Dr. Marsland returned to the cell and added pensively, “Perhaps I should go to Valley View Lodge and fetch Miss Stark as well.”

“Surely that is not necessary, nor is it your responsibility. That’s for the constable to decide. And you can’t really think any of us did it.” She surreptitiously felt for the folded note in her glove, relieved to find it still there.

He tapped his chin and peered upward in thought. “If not, then who do we know that is quite skilled with a bow and arrow?”

“Why, Colonel Paine and Miss Fitzjohn, of course. Though surely you don’t suggest—”

“I am simply trying to be logical, to decipher the facts.”

“Then what about the fact that Mr. Dalby was poisoned before being struck with an arrow?”

He frowned at her through the bars, black brows thunderously low. “Preposterous. What are you talking about?”

“I had a chance to study the body,” Anne replied, her father’s voice echoing in her mind, as if he were speaking the words she’d heard him use with their own local coroner. “Enlarged pupils, blue lips, signs of vomiting. And very little blood at the site of the entry wound.”

“Why would anyone bother to poison a man if they meant to inflict a mortal wound?”

“To incapacitate him, perhaps. Much easier than hitting a moving target.”

“That is quite specific. As if you know that would work from recent personal experience.”

“No! I don’t even know how to shoot a bow and arrow.”

“Neither do I. Yet you have done so. I heard Miss Fitzjohn mention a lesson?”

“Hardly a lesson. I shot Colonel Paine’s bow once and very ill.”

“That’s more than I’ve done. I’ve never picked up a bow in my life.”

“I don’t think the killer had to. I think he poisoned Mr. Dalby and then shoved the arrow into his neck to make it appear that was what killed him.”

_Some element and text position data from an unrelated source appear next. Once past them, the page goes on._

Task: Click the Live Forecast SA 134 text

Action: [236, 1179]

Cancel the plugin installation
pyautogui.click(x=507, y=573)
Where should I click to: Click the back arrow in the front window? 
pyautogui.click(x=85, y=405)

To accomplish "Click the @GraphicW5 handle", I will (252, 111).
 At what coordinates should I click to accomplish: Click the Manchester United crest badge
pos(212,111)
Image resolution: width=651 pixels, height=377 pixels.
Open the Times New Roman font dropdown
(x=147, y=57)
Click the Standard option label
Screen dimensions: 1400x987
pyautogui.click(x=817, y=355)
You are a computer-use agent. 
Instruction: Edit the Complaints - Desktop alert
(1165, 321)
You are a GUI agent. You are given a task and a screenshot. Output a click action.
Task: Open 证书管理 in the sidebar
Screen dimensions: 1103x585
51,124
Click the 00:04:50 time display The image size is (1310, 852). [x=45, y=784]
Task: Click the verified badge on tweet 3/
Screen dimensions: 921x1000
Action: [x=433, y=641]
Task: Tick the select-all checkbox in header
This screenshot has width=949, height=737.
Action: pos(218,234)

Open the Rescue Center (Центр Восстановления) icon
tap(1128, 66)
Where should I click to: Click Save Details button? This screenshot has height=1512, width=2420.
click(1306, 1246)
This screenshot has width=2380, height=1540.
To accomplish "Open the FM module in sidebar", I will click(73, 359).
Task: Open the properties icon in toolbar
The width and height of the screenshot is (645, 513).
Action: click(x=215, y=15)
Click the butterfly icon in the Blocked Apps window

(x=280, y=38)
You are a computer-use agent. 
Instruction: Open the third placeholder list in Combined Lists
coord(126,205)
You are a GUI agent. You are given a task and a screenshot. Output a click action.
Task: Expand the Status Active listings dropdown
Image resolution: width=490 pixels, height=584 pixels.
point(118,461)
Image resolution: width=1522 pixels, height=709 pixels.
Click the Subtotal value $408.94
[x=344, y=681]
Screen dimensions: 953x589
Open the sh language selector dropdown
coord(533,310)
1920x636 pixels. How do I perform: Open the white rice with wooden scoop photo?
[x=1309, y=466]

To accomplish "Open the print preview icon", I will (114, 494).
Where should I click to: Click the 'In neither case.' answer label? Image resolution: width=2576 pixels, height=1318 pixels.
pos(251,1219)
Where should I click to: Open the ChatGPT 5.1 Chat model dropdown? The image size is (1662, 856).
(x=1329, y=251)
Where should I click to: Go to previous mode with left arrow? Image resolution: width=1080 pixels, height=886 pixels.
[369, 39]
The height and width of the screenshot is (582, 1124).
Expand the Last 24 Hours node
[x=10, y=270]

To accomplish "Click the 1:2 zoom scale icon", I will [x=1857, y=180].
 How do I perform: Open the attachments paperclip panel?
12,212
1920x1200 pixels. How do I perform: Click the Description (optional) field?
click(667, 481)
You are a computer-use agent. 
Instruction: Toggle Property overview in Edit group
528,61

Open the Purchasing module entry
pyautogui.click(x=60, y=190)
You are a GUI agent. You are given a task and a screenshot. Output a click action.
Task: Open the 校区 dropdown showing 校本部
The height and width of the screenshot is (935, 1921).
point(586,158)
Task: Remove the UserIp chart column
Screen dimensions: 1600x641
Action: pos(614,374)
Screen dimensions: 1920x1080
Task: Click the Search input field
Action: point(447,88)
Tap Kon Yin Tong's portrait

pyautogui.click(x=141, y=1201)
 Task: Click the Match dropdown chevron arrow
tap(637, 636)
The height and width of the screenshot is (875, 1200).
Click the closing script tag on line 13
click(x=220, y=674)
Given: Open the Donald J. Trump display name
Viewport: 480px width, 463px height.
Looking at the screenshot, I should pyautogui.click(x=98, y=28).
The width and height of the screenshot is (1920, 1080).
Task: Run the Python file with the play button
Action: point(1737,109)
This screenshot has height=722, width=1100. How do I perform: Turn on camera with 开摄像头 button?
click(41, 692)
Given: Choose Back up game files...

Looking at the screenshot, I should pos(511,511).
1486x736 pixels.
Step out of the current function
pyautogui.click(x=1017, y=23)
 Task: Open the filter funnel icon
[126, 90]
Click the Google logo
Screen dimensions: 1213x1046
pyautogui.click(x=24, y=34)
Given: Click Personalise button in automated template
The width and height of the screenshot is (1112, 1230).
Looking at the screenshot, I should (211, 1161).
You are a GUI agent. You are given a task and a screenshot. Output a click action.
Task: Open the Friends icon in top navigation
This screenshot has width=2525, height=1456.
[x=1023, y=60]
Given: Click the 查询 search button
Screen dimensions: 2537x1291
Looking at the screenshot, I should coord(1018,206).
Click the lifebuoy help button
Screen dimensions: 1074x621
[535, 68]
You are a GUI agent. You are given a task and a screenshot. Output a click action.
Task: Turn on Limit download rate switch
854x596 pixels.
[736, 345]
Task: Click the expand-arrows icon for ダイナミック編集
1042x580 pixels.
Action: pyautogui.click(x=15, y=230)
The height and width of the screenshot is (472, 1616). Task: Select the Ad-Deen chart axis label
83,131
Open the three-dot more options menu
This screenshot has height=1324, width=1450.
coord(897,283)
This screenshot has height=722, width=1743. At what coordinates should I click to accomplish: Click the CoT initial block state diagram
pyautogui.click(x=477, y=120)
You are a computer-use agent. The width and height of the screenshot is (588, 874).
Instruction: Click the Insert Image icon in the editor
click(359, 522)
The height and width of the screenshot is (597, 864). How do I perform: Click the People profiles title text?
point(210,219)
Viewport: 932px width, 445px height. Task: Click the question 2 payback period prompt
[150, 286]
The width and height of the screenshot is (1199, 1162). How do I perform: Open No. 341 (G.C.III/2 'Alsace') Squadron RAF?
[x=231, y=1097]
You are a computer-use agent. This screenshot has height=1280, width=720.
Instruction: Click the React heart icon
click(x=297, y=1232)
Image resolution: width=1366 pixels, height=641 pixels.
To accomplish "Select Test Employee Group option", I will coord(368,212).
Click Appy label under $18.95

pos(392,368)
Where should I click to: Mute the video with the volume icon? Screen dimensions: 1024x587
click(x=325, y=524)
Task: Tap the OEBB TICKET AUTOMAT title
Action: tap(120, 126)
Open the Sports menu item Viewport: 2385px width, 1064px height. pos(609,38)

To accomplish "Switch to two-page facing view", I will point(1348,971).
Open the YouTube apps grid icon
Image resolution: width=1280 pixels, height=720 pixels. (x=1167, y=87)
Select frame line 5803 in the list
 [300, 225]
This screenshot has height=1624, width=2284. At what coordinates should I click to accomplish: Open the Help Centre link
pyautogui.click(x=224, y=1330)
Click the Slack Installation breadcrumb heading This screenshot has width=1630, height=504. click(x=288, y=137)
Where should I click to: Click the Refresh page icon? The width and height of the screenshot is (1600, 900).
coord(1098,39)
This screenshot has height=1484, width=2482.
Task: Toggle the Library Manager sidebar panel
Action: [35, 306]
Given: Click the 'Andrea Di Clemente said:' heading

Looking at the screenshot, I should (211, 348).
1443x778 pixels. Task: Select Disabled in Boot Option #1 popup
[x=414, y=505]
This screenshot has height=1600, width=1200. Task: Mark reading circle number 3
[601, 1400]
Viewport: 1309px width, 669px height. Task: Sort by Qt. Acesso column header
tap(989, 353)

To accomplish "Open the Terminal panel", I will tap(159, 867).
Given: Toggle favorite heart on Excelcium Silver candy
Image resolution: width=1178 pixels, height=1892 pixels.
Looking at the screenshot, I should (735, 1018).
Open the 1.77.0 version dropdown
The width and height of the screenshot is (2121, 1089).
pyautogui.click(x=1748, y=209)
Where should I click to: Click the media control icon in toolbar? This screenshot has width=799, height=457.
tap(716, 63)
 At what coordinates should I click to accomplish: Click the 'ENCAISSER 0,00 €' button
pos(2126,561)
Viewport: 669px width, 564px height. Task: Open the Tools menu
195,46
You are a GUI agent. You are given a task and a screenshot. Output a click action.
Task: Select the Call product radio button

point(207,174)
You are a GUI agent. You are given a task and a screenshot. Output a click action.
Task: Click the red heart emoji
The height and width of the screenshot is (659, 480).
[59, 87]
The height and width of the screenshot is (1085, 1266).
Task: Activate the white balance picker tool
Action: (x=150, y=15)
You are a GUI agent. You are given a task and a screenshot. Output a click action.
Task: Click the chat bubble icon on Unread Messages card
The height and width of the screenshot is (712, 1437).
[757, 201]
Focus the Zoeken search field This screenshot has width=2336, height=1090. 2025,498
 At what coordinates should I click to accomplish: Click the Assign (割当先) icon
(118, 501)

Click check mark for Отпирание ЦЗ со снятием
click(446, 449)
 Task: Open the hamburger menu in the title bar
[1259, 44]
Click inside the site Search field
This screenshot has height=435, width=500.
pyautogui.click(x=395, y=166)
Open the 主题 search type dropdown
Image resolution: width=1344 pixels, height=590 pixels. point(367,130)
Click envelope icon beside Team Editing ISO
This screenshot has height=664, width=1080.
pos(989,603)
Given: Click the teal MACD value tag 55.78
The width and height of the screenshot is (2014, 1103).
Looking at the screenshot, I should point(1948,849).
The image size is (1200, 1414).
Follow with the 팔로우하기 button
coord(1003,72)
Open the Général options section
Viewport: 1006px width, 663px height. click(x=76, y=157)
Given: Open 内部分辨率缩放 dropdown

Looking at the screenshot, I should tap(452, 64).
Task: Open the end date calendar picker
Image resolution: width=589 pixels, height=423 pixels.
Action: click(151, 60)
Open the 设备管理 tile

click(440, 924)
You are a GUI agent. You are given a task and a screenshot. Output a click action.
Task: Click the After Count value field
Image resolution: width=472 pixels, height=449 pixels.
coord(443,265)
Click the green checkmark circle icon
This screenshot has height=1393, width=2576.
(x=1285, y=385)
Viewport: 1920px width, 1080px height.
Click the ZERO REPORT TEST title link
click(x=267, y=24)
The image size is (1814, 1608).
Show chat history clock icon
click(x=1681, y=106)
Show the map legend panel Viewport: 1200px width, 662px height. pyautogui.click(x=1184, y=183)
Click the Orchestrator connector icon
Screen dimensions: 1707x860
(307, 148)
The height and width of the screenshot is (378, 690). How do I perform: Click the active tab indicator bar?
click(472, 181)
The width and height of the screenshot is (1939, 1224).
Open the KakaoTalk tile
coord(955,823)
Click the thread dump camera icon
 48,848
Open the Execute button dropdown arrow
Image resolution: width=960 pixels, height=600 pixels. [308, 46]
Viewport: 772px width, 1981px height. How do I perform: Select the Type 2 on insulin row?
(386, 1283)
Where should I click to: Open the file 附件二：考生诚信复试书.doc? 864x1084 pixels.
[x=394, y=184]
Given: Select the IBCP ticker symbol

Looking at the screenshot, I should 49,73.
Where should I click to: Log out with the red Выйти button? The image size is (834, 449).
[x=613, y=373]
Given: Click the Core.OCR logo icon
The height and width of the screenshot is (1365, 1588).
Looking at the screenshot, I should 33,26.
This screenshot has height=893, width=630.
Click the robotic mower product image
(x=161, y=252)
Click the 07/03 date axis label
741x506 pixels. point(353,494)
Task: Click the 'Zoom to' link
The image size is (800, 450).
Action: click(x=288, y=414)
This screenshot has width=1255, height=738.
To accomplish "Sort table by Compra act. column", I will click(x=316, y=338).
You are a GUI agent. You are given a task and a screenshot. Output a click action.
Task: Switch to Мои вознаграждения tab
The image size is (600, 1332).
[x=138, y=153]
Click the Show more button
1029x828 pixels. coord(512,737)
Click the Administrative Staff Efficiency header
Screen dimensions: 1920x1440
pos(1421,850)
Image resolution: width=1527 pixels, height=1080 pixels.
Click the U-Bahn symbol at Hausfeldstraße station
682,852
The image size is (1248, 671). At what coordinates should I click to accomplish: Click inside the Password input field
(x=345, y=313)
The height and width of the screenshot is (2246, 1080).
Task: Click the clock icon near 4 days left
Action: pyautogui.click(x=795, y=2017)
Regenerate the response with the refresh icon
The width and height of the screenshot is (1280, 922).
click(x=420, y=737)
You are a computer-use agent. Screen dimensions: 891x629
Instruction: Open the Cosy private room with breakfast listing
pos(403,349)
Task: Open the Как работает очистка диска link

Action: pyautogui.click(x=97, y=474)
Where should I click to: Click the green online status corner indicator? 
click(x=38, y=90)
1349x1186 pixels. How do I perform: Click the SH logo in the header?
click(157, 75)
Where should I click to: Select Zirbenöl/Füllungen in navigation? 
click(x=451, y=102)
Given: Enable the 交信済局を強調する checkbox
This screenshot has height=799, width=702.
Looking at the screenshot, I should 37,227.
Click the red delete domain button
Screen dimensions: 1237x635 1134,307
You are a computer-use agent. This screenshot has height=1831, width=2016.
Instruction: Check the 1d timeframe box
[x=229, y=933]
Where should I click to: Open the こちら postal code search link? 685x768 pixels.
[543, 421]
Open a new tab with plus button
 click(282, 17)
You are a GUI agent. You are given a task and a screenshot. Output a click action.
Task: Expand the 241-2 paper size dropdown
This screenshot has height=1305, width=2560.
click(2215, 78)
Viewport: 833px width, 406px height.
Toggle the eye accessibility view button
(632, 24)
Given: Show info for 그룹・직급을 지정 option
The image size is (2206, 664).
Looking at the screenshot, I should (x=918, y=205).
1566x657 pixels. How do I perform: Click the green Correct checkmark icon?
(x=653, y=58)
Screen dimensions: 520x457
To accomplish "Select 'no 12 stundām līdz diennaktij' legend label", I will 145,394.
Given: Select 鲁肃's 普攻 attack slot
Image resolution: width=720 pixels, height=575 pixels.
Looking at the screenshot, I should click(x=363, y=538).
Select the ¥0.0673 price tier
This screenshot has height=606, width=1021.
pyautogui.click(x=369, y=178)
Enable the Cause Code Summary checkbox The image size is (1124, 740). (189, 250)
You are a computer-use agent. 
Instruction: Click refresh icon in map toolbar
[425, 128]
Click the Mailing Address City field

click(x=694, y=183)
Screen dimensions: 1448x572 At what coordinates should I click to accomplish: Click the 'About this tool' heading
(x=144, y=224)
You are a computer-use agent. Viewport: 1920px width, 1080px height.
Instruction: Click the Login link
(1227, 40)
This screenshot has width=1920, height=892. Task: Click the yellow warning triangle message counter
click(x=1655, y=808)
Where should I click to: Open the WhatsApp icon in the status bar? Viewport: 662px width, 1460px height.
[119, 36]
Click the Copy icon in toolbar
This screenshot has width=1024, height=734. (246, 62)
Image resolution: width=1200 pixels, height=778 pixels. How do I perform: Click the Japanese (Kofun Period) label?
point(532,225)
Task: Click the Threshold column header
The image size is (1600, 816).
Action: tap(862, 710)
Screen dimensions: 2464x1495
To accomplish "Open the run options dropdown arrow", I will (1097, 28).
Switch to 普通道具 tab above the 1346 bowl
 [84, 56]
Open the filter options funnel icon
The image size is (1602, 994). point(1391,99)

He gaped at her, then scoffed. “Again, a civilized, rational man wonders how a supposedly innocent young lady even conceives of such a diabolical scheme! And I suppose you have a theory about what kind of poison was used too?”

“Well, no. I don’t know that.”

“I . . . do.” Ernest Finch’s voice, though weak.

Anne whirled and knelt beside him. “How are you feeling?”